The Pew Forum’s recent study, “Religion in China on the Eve of the 2008 Beijing Olympics” begins with a reminder that religion remains a factor even in one of the world’s most secular nations.
“On Aug. 8, 2008—the right day of the eight month of the year ’08—at exactly 08:08:08 p.m,. the summer Olympics are scheduled to begin in Beijing. The day and hour for the start of the Olympics was chosen for its good fortune—a widely held belief in Confucianism and Chinese folk religions.”
By American standards (which are unusually high among developed nations), religion is not a significant factor among the Chinese: only 31% deem it very or somewhat important in their lives. However, given six decades of a repressive policy, those numbers are, according to Pew, surprisingly high. Moreover, they represent a large number of people, “nearly equal the estimated number of religiously affiliated adults in the United States”
Accordingly, the 1-plus % of the Chinese population that identifies itself as Muslim equals some 20.3 million people—a population almost as large as Saudi Arabia’s. (More to the point, as one of China’s ethnic minorities, Muslims are not bound to the one-child per family policy.)
Notwithstanding the fervid prayers of some Olympic contestants, religion probably won’t be a major story during the Summer Games. But the Pew Forum’s findings are worth remembering: A growing number of urban, educated, 20-something Chinese men and women are increasingly interested in the topic.
More on religion: a story last week from the Columbus Dispatch reported that United Methodist congregations “could share pastors and combine churches with a Lutheran denomination under a partnership approved by the denomination last week.” (The Evangelical Lutheran Church in America will need to okay the agreement at its 2009 conference.)
The reasons for the partnership, assisting small and struggling congregations, is obvious. But Methodists and Lutherans, despite their shared Protestant identification, hold very different notions of authority, polity, ecclesiology, and theology. More than 20 years ago, sociologist Robert Wuthnow’s classic The Restructuring of American Religion posited that education, mobility, and socioeconomic factors were trumping theological differences among American Protestant denominations. Some took Wuthnow’s argument as proof text for the culture war, but it also explains the softening of theological boundaries among the mainline and the triumph of pragmatics (shrinking budgets) over dogmatics.

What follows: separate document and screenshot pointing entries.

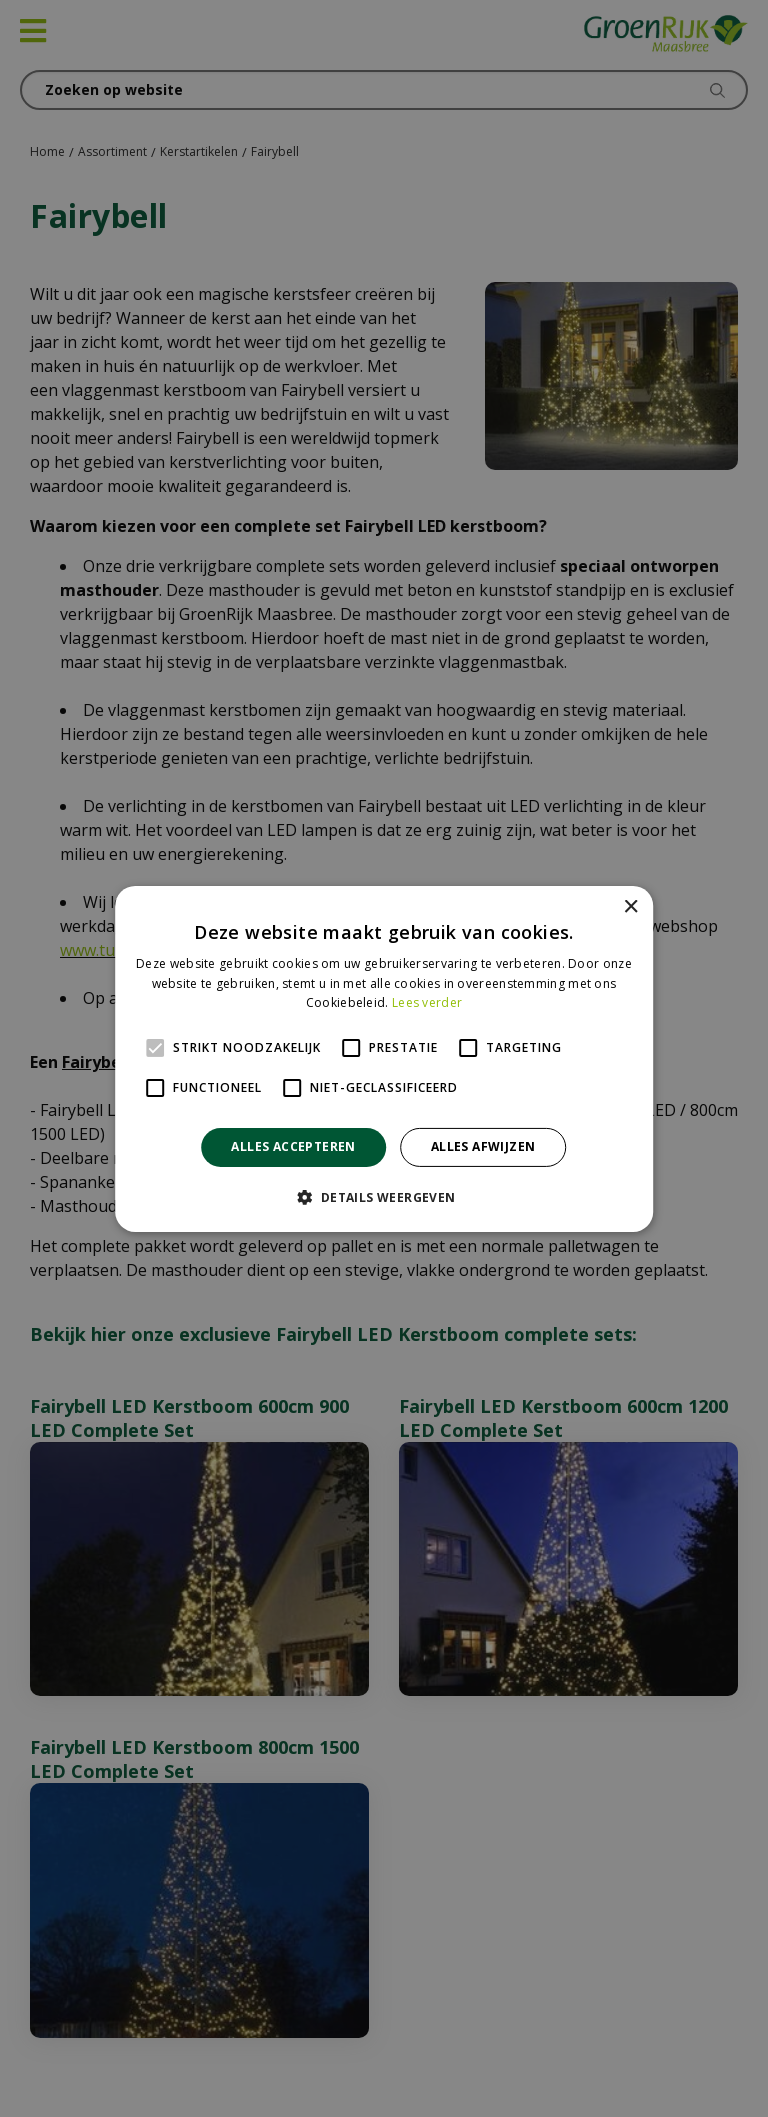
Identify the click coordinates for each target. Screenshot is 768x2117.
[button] (383, 1197)
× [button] (630, 906)
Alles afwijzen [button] (483, 1146)
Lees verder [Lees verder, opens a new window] (427, 1002)
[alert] (384, 1058)
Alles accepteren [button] (293, 1146)
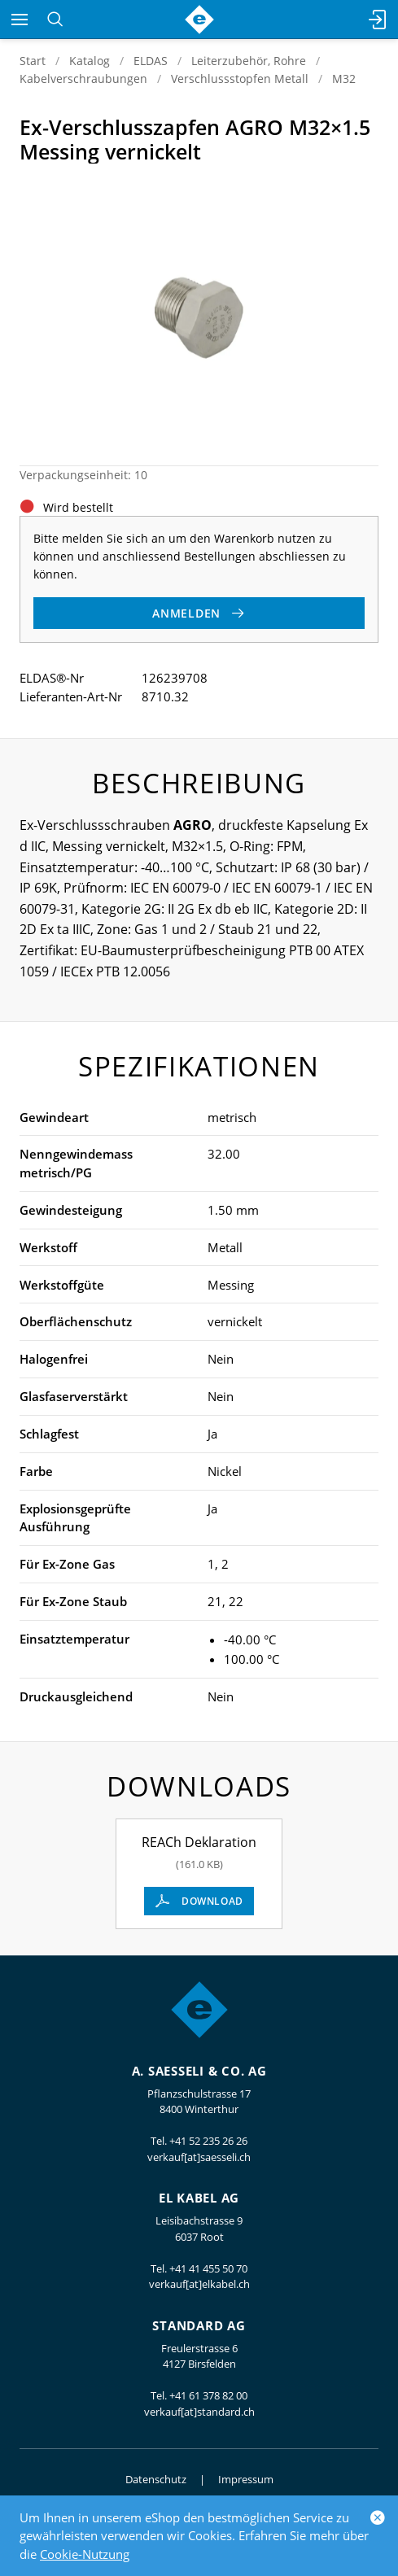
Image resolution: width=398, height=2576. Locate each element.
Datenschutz (155, 2479)
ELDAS (150, 60)
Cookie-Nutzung (84, 2554)
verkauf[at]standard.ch (199, 2411)
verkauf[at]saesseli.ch (199, 2157)
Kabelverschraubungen (83, 78)
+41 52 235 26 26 (208, 2140)
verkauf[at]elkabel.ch (199, 2284)
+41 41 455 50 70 (208, 2268)
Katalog (89, 60)
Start (33, 60)
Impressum (245, 2479)
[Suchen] (55, 19)
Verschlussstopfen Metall (239, 78)
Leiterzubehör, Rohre (248, 60)
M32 (344, 78)
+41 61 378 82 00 (208, 2395)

Brooke Adams, the polygamy correspondent for the Salt Lake Tribune, was on On the Media this past week to discuss coverage of the Fundamentalist Church of Jesus Christ of Latter Day Saints. Noting that some media outlets give less than a full picture of the controversial sect, she said some members of the group attend college, use the Internet and empower women.
“The problem is that we hear so little from this community over the years, and we hear mostly their characterizations put out by critics or people who’ve left the community,” she told interviewer Bob Garfield. “And what you can see when you’re there at the ranch is that these women were pretty outspoken about their making a choice to live this way.”
Adams is right: people should be able to speak for themselves and there are usually more than two sides to every story. She is correct to remind us that we rarely hear the perspectives of women from the group. That said, any social arrangement that permits adults to have sexual relations with children is wrong, and I wish Bob Garfield had asked her what community members said about that.